+++ Text excerpt

I also find out othre researchers also post similar questions:

Could you fix this problem for us? Thank you so much!

Hi @Ryan_Zhenqi_Zhou_SUNY_Buffalo glad you figured this out! This will be helpful context for others to see.

Apologies for the delay, I had to wait for confirmation from Advan but we are still waiting on a restatement of their Normalization Stats files starting 1/2023 and beyond. That should help with this issue. They targeted releasing the updated files in the next two weeks.

Thank Evan for your reply. We will wait!

Hi, Evan, for weekly data, is there something wrong with the month 12/2022.
We test Buffalo:


Houston:

Miami:

They all suddenly drops in 12/2022.
I also see the “visit_panel_summary.csv”, the total visit count also suddenly drops in 12/2022 compare to other months.
I would like to know why? and also, I test these three cities in the year of 2021, 2020, it all seems normal, please see below example for Buffalo in 2021.

Btw, I also find the data missing in the week of 12282020 and 11232020, these two files only have 168 csv (usually have 170 csv).

Thank you so much!

Hi, Evan, I further visulize the The_US_Nationwide_Vists_Curve from “visit_panel_summary.csv” files in 2022. Below please see figures:


As you can see, the num_visits fell sharply in 12/2022.

Do you have any suggestion to fix that?

Hi, Evan. I’m also thinking start from 12/2022, maybe the POI change drastically, maybe this is the reason the number of visits fell sharply. So I also test whether 12/2022 and 11/2022 share the same POIs. After testing, they do share the same POIs.

For now, I still can’t figure out why the number of visits fell sharply in 12/2022. Could you send this potential issue to Advan?

Thank you very much!

Hi, Evan. I may find the potential reason. I compare the visit count on 11/07/2022 and 12/05/2022 as an example.


As you can see the above screenshot.
Some POIs on 11/07/2022 have a hug number of visit counts, but these POIs on 12/05/2022 have “nan” value.
This maybe why in 12/2022, the visits count fell sharply.
Could you post these issue to Advan?

Many thanks,
Ryan

Hi Evan,

I filter out 3 examples that you can easily check out. Please see below table:


Could you check and ask Advan to check why “Apple Walden Galleria”, “Billy Beez”, and “Airport Taxi Service” have a lot of visits in 11/7 and then no visits in 12/05.

I would appreciated that you could reply me when you see this message.

Many thanks,
Ryan

Thanks. I’ll share this with them

Hi Evan, sorry to interrupt again.
I just want to provide a more simple way to report the data missing issue in 12/2022.
For example, you can simplely check this POI “zzw-222@63q-s8g-92k, Buffalo Niagara International Airport”. We all know international airport will have many visits (it has huge visits count during all weeks in 01/2022 - 11/2022), but it has “nan” visists value during all weeks in 12/2022.
This just a simple sample. a lot of other POIs also have “nan” visits count during all weeks in 12/2022, but have huge visits during all weeks in 01/2022 - 11/2022.

This is absolutely a data error, please let Advan know and fix the dataset. This can benefit all the researchers who subscribe Dewey data and use Advan’s dataset.

++++++

**Short exercise A**
Name every city the poster tested when checking the weekly data in the forum thread above.
**Short exercise B**
In the forum thread above, how many csv files did the weeks of 12282020 and 11232020 each contain?

+++ Collected data

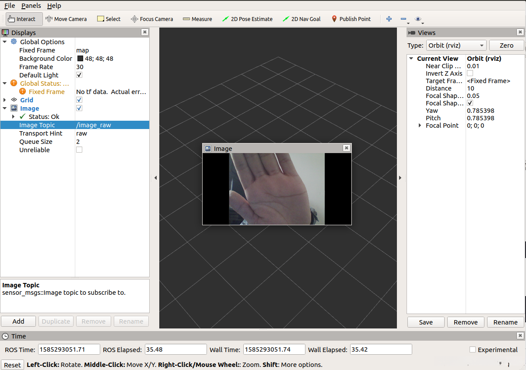Activate 2D Pose Estimate tool

click(x=247, y=19)
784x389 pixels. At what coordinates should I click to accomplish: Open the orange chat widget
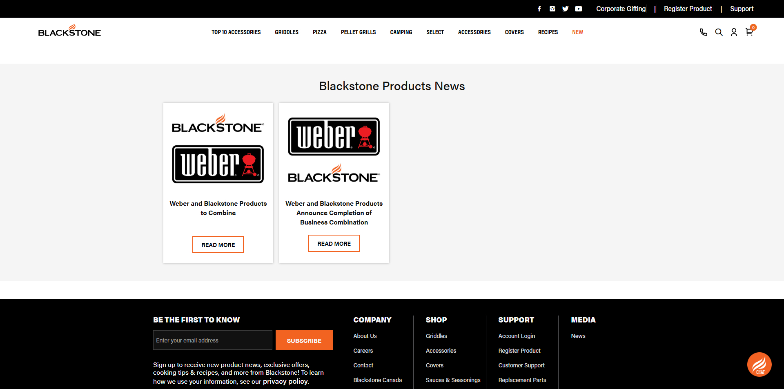[x=759, y=364]
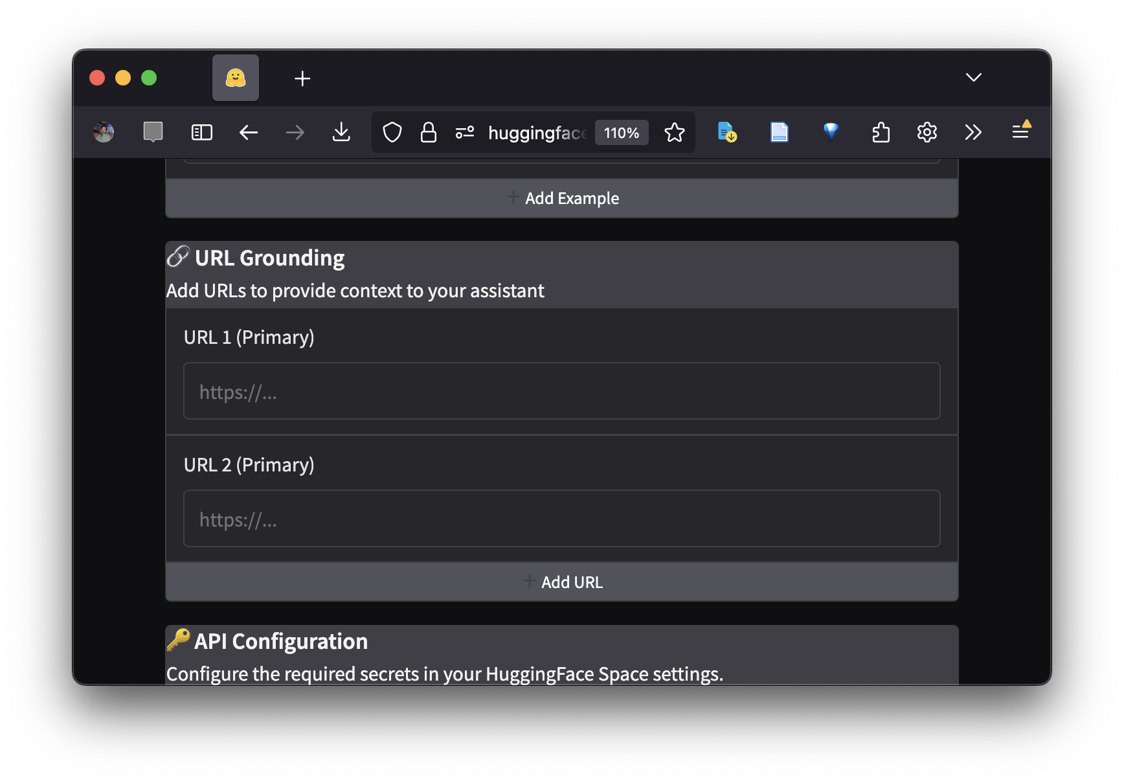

++++++

**Expected output A**
Buffalo, Houston, Miami

**Expected output B**
Each contained 168 csv files, instead of the usual 170.